● **TASK TO COMPLETE**: Every line in the records below between the one holding "4.12 MB (101, 719)" and the one holding "Terms of Services (335, 2429)", inclusive, is to be set down exactly; all other lines are to be left out.

● **RAW DATA**:
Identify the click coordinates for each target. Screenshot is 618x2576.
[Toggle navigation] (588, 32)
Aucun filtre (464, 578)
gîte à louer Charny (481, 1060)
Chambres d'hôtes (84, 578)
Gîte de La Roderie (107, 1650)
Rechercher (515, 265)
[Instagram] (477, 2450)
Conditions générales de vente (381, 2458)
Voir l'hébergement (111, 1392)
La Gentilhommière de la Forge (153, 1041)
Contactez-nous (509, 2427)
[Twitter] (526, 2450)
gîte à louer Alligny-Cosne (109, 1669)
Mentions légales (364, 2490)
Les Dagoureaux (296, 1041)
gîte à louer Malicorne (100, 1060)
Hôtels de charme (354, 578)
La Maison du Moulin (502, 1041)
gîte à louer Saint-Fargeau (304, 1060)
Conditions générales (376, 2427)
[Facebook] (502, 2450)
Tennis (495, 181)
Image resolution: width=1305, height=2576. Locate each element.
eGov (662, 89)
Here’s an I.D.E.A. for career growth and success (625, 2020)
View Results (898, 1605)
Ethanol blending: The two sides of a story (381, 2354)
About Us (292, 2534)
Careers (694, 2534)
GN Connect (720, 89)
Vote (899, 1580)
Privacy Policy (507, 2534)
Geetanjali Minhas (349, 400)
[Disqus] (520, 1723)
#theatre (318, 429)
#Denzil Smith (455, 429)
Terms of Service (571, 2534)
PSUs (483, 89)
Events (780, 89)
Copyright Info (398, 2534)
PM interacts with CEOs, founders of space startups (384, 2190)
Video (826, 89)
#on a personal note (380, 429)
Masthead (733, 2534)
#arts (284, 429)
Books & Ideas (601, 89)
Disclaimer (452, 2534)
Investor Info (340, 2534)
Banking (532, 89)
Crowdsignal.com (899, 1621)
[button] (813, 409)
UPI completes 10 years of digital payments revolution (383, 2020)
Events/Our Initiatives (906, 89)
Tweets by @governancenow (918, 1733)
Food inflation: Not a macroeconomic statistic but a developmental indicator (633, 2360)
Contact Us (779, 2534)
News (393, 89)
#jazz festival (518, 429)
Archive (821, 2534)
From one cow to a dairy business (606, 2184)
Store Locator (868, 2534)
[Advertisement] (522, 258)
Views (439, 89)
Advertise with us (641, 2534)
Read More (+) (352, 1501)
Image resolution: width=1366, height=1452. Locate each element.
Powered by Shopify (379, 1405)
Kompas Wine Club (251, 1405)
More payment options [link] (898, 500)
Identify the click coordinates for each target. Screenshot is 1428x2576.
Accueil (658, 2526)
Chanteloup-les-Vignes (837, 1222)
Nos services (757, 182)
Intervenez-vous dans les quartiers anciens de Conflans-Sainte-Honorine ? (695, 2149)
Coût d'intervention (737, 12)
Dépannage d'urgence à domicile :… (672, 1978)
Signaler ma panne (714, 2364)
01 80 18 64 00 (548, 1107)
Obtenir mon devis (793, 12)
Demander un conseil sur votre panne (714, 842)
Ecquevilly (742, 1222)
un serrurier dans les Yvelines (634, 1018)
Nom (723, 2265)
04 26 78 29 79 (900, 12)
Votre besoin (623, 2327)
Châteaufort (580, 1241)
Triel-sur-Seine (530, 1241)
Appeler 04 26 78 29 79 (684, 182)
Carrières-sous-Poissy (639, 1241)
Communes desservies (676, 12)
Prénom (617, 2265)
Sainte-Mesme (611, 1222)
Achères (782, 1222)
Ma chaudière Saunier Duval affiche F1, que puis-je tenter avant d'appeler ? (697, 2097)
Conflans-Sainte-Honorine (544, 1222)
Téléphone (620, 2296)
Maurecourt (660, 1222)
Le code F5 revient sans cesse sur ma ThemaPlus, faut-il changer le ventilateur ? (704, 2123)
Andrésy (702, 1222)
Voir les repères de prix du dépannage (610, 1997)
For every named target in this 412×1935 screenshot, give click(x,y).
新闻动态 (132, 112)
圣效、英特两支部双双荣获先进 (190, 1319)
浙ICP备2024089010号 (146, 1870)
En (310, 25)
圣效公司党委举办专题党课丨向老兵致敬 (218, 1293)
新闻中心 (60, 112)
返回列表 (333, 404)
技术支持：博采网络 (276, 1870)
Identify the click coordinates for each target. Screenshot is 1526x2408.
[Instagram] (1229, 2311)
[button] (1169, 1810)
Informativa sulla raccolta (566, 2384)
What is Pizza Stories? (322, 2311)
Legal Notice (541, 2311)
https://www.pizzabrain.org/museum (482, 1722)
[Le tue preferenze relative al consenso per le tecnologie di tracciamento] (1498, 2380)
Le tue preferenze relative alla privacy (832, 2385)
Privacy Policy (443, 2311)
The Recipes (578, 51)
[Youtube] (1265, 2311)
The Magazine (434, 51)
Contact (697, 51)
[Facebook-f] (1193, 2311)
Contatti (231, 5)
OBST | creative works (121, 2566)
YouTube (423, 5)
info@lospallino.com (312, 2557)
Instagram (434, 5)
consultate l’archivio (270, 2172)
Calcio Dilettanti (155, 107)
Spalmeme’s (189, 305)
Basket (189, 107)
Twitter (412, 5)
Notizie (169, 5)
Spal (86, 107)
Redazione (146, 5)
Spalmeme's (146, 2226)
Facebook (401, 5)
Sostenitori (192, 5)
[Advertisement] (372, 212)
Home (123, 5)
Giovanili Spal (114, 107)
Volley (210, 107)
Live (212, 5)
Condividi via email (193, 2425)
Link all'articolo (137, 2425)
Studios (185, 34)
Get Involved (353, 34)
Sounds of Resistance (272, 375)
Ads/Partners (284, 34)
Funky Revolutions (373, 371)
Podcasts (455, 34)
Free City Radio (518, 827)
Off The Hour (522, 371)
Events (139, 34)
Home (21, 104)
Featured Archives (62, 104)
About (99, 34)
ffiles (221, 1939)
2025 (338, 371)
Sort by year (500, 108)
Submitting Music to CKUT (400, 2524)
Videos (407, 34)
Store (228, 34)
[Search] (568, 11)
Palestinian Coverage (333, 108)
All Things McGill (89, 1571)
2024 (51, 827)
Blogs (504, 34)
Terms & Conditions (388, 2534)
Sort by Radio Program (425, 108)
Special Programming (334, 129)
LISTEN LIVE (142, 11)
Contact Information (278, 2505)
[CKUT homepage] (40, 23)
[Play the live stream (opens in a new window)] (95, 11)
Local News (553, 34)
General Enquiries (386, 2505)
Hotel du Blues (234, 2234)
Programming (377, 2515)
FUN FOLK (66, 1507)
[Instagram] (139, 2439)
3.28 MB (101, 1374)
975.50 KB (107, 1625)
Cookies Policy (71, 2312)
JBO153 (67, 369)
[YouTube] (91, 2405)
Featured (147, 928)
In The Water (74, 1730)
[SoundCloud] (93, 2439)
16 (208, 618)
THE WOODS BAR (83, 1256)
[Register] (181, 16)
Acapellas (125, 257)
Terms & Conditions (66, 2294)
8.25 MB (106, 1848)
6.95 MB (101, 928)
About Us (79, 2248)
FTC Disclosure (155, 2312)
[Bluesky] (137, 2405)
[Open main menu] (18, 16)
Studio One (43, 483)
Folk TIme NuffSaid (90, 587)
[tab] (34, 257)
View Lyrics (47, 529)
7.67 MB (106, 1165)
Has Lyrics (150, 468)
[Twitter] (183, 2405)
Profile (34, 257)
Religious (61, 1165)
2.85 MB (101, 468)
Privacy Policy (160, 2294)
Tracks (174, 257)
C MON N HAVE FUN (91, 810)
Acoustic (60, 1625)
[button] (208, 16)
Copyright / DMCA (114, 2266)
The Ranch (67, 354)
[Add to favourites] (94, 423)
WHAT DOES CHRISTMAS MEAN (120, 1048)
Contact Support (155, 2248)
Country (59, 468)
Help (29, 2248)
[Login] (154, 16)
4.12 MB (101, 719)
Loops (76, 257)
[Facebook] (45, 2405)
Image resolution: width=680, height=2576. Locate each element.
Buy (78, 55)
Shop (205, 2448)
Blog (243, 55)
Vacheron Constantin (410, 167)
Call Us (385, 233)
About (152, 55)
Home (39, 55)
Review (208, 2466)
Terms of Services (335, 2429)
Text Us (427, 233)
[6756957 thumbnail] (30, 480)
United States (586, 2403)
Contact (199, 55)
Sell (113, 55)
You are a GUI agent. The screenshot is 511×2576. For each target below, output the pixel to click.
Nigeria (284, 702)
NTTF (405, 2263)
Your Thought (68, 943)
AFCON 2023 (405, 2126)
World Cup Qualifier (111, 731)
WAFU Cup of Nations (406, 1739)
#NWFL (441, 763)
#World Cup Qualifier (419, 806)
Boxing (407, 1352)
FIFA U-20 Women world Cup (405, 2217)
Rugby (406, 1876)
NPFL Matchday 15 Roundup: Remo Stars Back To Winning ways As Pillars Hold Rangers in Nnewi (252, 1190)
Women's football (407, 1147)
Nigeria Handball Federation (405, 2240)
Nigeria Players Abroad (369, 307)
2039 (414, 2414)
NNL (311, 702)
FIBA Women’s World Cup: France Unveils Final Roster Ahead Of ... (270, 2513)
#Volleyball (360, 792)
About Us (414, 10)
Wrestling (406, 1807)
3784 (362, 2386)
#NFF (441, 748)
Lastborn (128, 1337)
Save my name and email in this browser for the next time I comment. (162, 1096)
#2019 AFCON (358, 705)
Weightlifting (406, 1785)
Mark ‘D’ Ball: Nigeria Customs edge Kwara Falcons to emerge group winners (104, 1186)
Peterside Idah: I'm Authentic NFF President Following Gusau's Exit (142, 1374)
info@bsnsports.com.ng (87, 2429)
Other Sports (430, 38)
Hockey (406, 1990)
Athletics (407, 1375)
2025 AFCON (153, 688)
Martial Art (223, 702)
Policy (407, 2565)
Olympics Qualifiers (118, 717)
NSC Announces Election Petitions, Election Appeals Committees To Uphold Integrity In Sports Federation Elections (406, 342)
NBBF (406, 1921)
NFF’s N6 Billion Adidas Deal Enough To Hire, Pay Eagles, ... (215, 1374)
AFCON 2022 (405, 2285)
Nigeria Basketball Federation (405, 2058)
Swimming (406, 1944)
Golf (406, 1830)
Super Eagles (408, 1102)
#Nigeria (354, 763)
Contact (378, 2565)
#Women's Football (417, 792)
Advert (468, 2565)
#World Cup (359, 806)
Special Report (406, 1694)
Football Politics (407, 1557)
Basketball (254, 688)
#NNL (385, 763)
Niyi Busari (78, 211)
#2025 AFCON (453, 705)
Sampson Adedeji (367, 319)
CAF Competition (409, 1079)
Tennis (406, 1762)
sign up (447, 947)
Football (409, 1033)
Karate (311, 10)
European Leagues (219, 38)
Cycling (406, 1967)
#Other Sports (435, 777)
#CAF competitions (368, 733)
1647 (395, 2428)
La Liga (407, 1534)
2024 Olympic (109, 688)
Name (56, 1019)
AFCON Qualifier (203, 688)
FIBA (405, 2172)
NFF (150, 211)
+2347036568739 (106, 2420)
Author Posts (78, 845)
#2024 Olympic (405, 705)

● **SOLVED EXERCISE**:
4.12 MB (101, 719)
Loops (76, 257)
[Facebook] (45, 2405)
Image resolution: width=680, height=2576. Locate each element.
Buy (78, 55)
Shop (205, 2448)
Blog (243, 55)
Vacheron Constantin (410, 167)
Call Us (385, 233)
About (152, 55)
Home (39, 55)
Review (208, 2466)
Terms of Services (335, 2429)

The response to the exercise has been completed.